In the Harvard Crimson’s account of one local PowerPoint party, a student presented his argument for why King Claudius is the true hero of Shakespeare’s “Hamlet,” a divisive take if there ever was one. The presenter told the school paper that his zeal for the topic had been relegated to “a rant to my friends up until now. Finally, I can present it to strangers.”

When Covid-19 arrived in 2020 and millions of Americans isolated in their homes, virtual PowerPoint parties became a safe, distanced way for friends to update each other on their lives and provide much-needed levity. Groups separated by the pandemic shared their screens on Zoom or even rallied their housemates to turn an ordinary night in isolation into an opportunity for a private TedTalk.

In Philadelphia, a woman shared a presentation about her single friend in hopes of introducing him to a potential partner. - Charles Fox/The Philadelphia Inquirer/Zuma
In Philadelphia, a woman shared a presentation about her single friend in hopes of introducing him to a potential partner. - Charles Fox/The Philadelphia Inquirer/Zuma

Tantalizing snippets from these presentations landed on TikTok (users rarely spill the juicy contents of the slideshows beyond their uproarious titles),  inspiring other users to host their own get-togethers. The subjects are typically zany, lighthearted takes on the idiosyncrasies of a group of friends — like how they’d each fare during a zombie apocalypse — and minor passions or dubious theories like the “real” (read: fictional) reason the dinosaurs died.

Since the party format took off in 2020 (and has since amassed over 40 million views on TikTok under related hashtags), TikTok users have tested crafty new variations of the typical slideshow gathering and polled users on different platforms, like Reddit, for unique suggestions for presentations. Take the host who ambushed their guests by forcing them to present someone else’s PowerPoint on a subject they knew nothing about, like the hapless friend who bluffed their way through a presentation on how to pick stocks. A group in Philadelphia creates slideshows for their single friends to catch fellow singles’ attention. One creative TikTok-er even came out to their family in a PowerPoint on Christmas.

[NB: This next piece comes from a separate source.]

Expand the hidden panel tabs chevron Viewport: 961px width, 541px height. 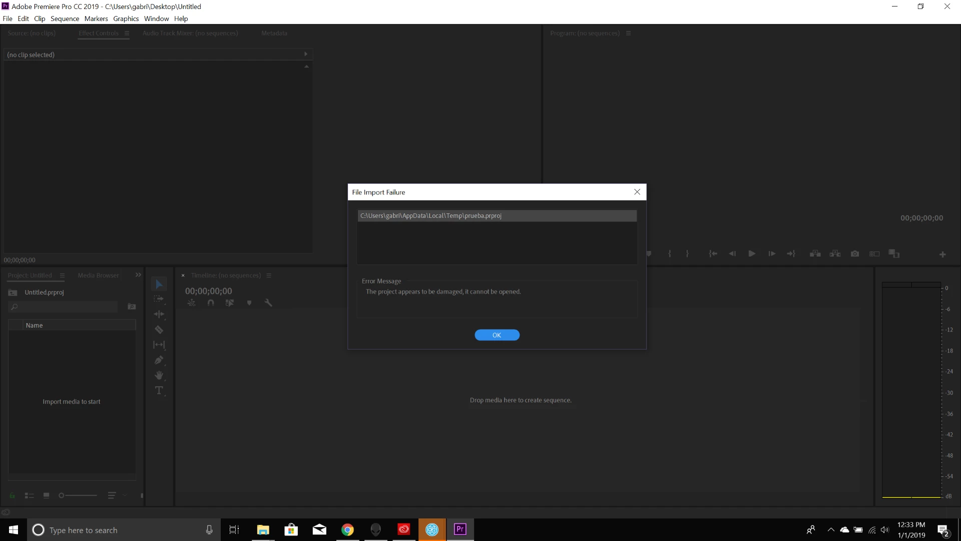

Though Microsoft PowerPoint software isn’t a requirement for these presentations — competing services like Prezi, Canva and Google Slides are also popular — Microsoft issued its own advice for hosting a premier PowerPoint party. Among its suggestions: Take advantage of those wacky transitions so photos can boomerang across the screen and titles can disappear with a click.

Since her cousins introduced her to PowerPoint parties during a sleepover eight months ago, Mirabella’s presentations have only improved in quality and theatricality. Her recent Hunger Games-themed slideshow included multimedia elements like Taylor Swift entering the fictional arena for a brief halftime performance to break up the bloodshed. Her friends voted it the best presentation of the night.